I feel lucky to have been that listening poet, struck with a correspondingly strange, pervasive pleasure, when Eric McElroy first played and sung to me his settings of five poems from The Fetch on 23 June 2019. As he explains, we’d met for the first time only a year before, at the Robert Graves summer conference, where McElroy, on piano, and soprano April Fredrick, had brilliantly performed A Dead Man’s Embers, McElroy’s setting of six Graves poems. He also heard me read from The Fetch and, chatting over dinner, we discussed the possibility of a collaboration. Now, in an empty recital room in Oxford, I heard the result. It was, for me, extraordinary.

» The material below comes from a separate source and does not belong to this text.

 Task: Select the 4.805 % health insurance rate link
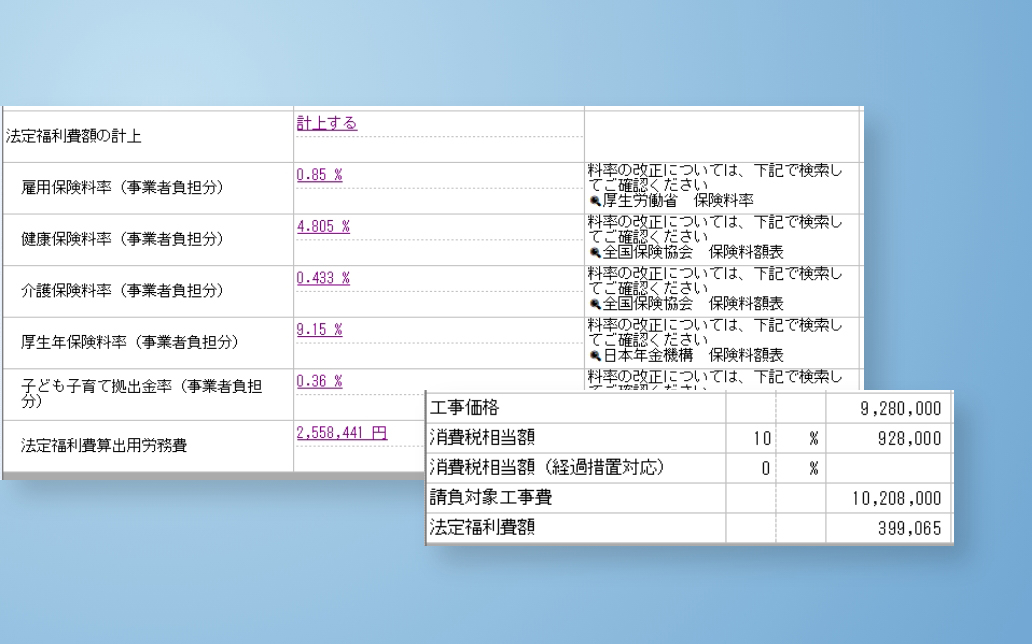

McElroy had ultimately chosen five poems to work with: ‘Misterioso’, ‘Stalking’, ‘Statuary I’, ‘Statuary II’ and ‘This’ (in that order). I had been intrigued even by the selection, which told a certain story of its own; but what would appear in the music? Hearing the song-cycle for the first time, an audience of one—and of course, more than usually invested in the experience—I could feel his insight into the poems, and the quality of attention he brought to them, in the dynamics of the music, and the harmonic language he’d spun from and around the poetry. Throughout the work, the weave of tone and structure in the music evokes a sense of two worlds—this world and an otherworld—mutually inhabiting each other: that doubling, that fetch (and fetching), again. I was delighted to hear the music bring out both patent and latent qualities in the poems. The setting of ‘This’, for example—particularly in its place as the final of the five pieces in the sequence—revealed something more of the hidden life of the poem: the lovers more haunted by each other, presence and absence coupling in the kiss of language. McElroy has created, from my book, a kind of book in music—a book unfolded from mine—which both corresponds with the life of the poems, and embodies a new life of its own. I heard my thrown voice afresh. I learnt a great deal, just by listening: not in an informational sense, but an experiential one—a form of knowing that lives on (and nourishes) the preverbal pulse of the nervous system. Poetry and music meet there, in their effects, when the right magic has been performed.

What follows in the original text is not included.